I blink. For some reason, the thought of my mother as a teenager had never crossed my mind. Logically, I knew that my parents had met in high school, but I never thought back that far. “You were?”

“That’s right. Oh man, your dad was pissed. Hated that she and I got along so well, until he realized she wasn’t interested in me. She was only ever interested in him but loved to see him get jealous. See him get riled up over things.”

Hearing about my mother always feels like hearing about a unicorn. Growing up, information about her was like contraband, something that Shelby and I could only whisper about. My dad didn’t like hearing about her, didn’t like talking about her.

I’d always assumed that he hated her for strapping him with two kids and dying.

“Your dad was always that kind of guy. Really intense, and could channel that into really great stuff. Back in Industrial Tech, he could make the coolest stuff. He’d talked about moving somewhere like Los Angeles and becoming a furniture designer -living somewhere that people might pay a lot of money for fancy furniture. But Wildfern Ridge wasn’t that place.”

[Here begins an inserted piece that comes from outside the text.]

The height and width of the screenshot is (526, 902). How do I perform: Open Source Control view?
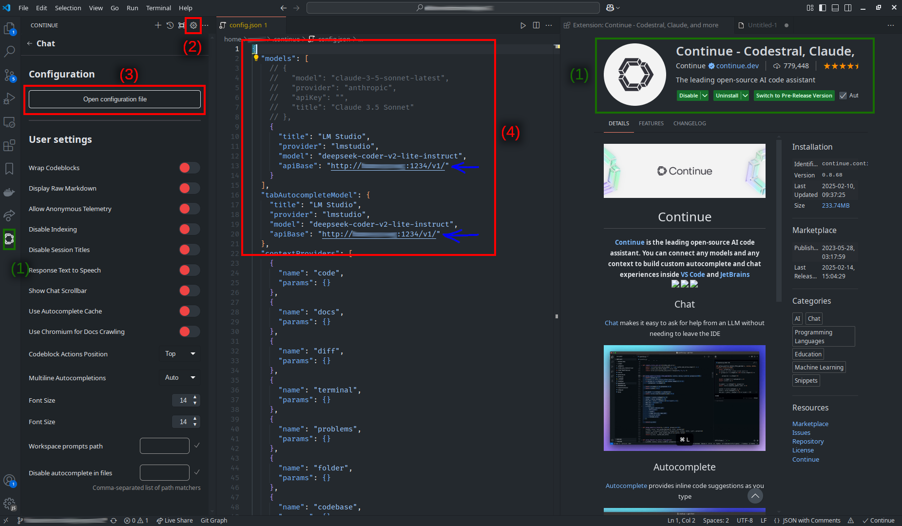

“Duh,” I say, more into my cola than to Lawrence. He laughs, and I see his hands land on the edge of the bar.

“Your mom found out she was pregnant over winter break of our senior year. She wanted… well, she wanted to get an abortion. It was your dad who convinced her they could be a real family. That he was willing to stay in Wildfern Ridge with her. She wanted to be a teacher, and they made a plan - he would work on starting up his construction business, then when you were old enough to go to school, your mom would go back for her education.”

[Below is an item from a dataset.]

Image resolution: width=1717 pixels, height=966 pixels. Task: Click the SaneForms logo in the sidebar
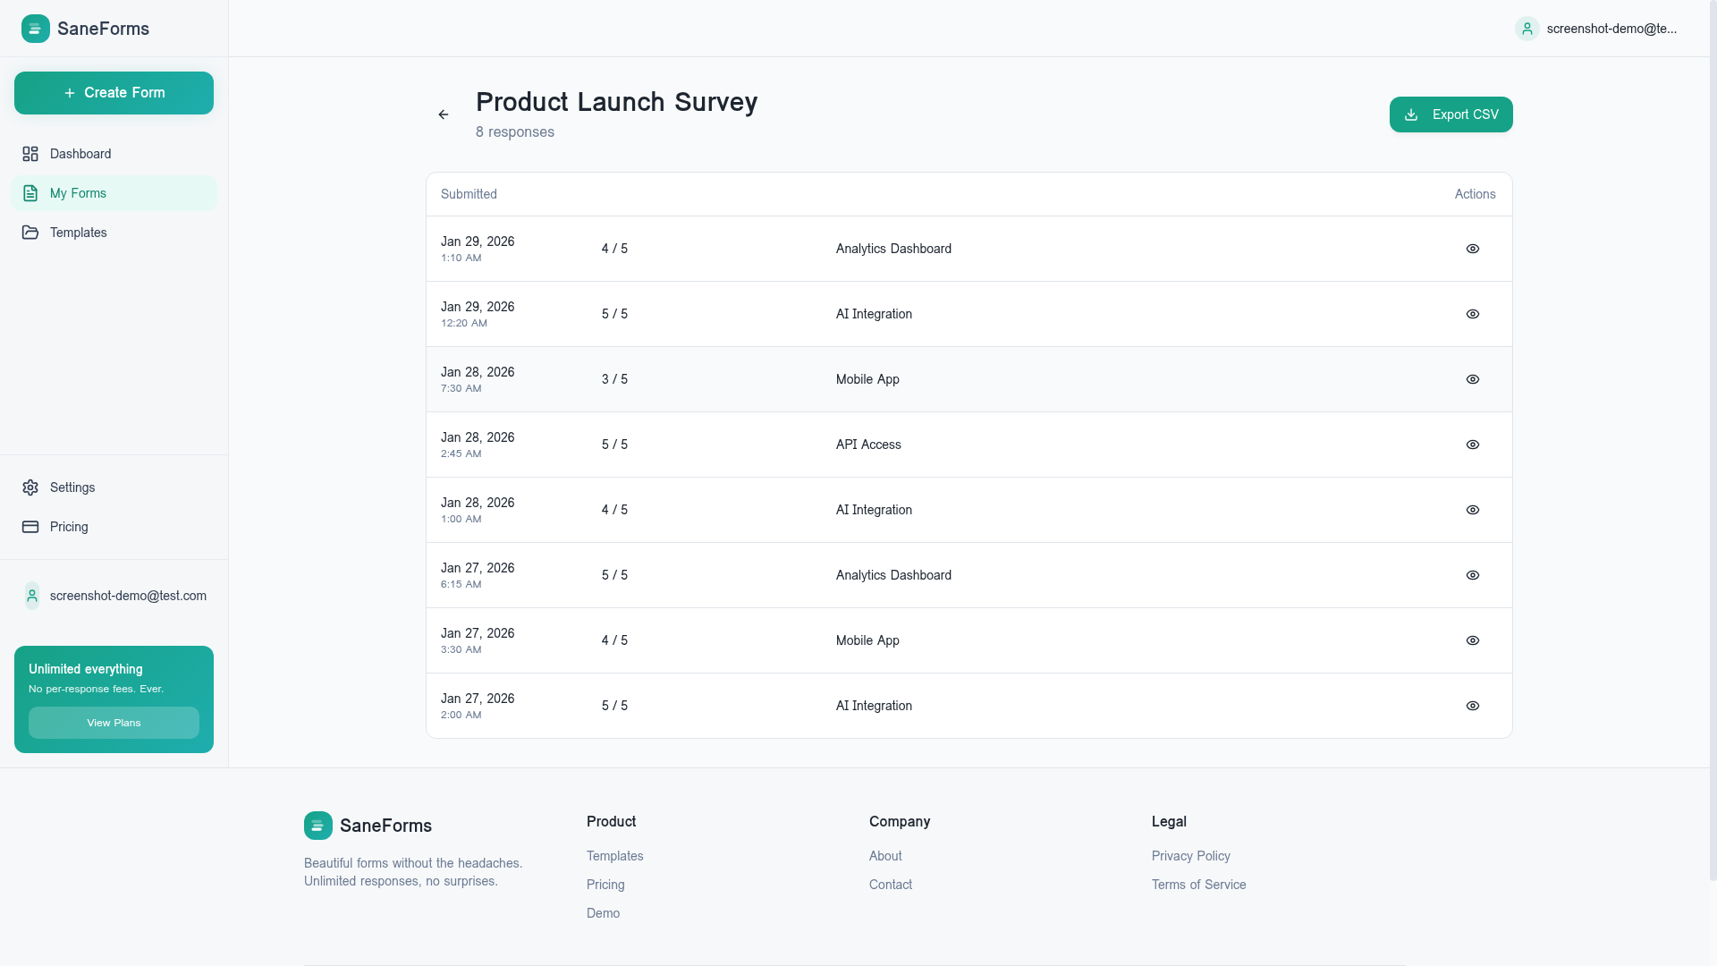coord(36,29)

I take a drink, get an ice cube in my mouth, push it back and forth. In some way, I knew a cobbled version of this story. Enough of it had seeped out over the years. I knew that I was from a teen pregnancy. I knew that it was a tough decision to keep me.

“Miles’ mom died just a month after your mother,” Lawrence says, clearing his throat. “It doesn’t excuse a damn thing he ever did, but he lost both of them, just like that. Instant.”

I stare at the counter. Lawrence is giving me the sad-guy speech about my dad, and instead of shutting it out, I’m letting it in. The anger sits, still sticky, still inside me.